Try it: Copy out the records word for word, from their first line through the line that contains "The image size is (1024, 858).", and include that line too.

Data:
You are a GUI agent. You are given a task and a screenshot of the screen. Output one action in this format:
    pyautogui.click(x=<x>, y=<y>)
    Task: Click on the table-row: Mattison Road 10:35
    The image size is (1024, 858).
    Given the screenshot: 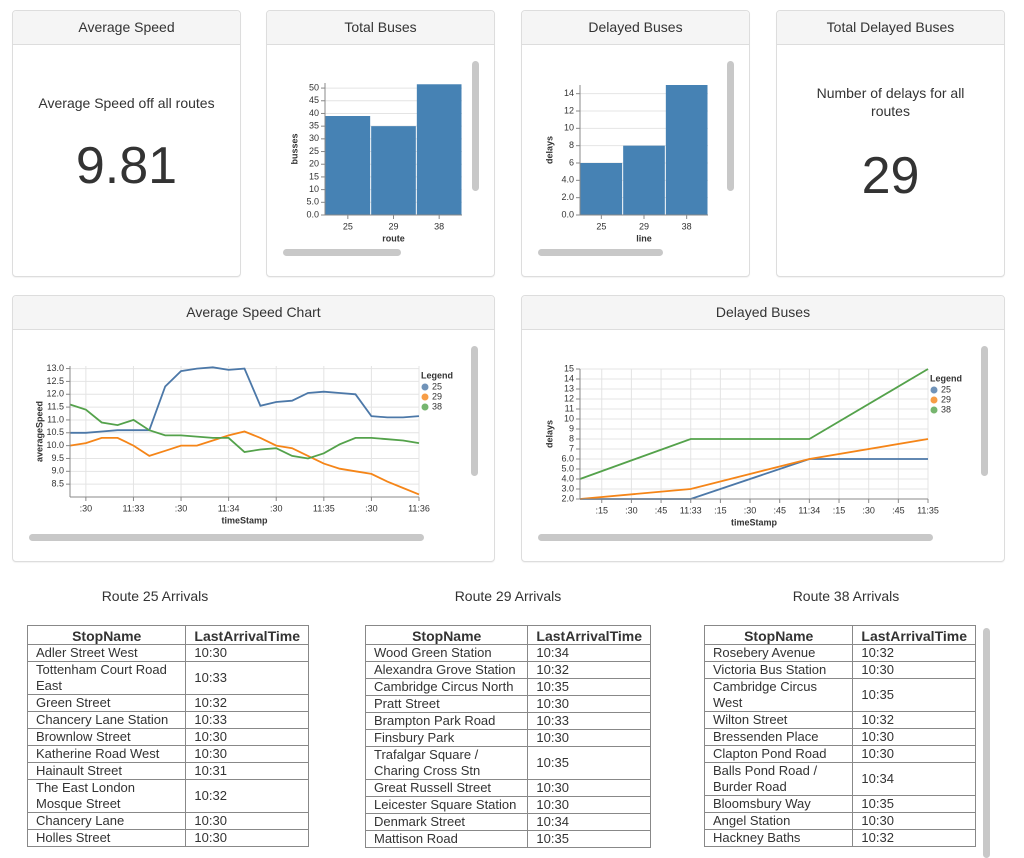 What is the action you would take?
    pyautogui.click(x=508, y=839)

Answer section:
You are a GUI agent. You are given a task and a screenshot of the screen. Output one action in this format:
    pyautogui.click(x=<x>, y=<y>)
    Task: Click on the table-row: Mattison Road 10:35
    The image size is (1024, 858).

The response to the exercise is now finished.